■ EXERCISE DESCRIPTION
Find and copy each line in the material below where the string "click" occurs.

■ INPUT MATERIAL

....

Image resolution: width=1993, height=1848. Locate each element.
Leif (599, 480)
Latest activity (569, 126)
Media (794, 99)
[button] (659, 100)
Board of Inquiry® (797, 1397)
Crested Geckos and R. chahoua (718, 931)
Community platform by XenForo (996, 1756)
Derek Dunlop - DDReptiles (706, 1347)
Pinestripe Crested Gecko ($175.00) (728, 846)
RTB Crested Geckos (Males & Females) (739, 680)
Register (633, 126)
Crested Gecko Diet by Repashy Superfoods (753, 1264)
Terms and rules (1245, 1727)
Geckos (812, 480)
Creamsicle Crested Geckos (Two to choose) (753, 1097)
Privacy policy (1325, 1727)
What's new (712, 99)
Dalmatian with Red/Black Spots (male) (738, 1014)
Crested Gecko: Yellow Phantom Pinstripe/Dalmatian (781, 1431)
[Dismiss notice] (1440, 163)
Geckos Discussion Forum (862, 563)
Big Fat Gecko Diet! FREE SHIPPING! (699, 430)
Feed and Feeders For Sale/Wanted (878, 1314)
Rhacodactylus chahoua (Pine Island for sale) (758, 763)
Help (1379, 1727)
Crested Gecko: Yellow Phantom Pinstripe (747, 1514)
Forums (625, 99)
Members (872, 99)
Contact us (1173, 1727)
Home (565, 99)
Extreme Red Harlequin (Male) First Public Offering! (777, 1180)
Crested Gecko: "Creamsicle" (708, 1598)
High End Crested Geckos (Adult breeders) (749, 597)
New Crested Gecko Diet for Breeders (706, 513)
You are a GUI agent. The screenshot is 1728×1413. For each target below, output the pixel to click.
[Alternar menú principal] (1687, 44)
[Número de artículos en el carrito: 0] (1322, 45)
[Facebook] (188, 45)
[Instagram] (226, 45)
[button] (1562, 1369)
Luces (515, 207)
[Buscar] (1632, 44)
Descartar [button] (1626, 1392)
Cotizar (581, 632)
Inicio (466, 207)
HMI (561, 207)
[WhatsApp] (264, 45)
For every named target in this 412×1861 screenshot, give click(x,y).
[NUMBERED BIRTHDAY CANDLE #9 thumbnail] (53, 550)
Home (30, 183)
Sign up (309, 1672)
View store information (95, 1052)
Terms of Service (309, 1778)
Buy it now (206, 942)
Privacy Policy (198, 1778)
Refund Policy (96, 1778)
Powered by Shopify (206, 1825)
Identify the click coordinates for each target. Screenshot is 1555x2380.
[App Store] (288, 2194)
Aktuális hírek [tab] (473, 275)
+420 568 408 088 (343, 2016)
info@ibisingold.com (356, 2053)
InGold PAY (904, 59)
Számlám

....

■ TASK RESPONSE
You are a GUI agent. The screenshot is 1728×1413. For each target below, output the pixel to click.
For every named target in this 412×1861 screenshot, give click(x,y).
Identify the click coordinates for each target. Screenshot is 1555x2380.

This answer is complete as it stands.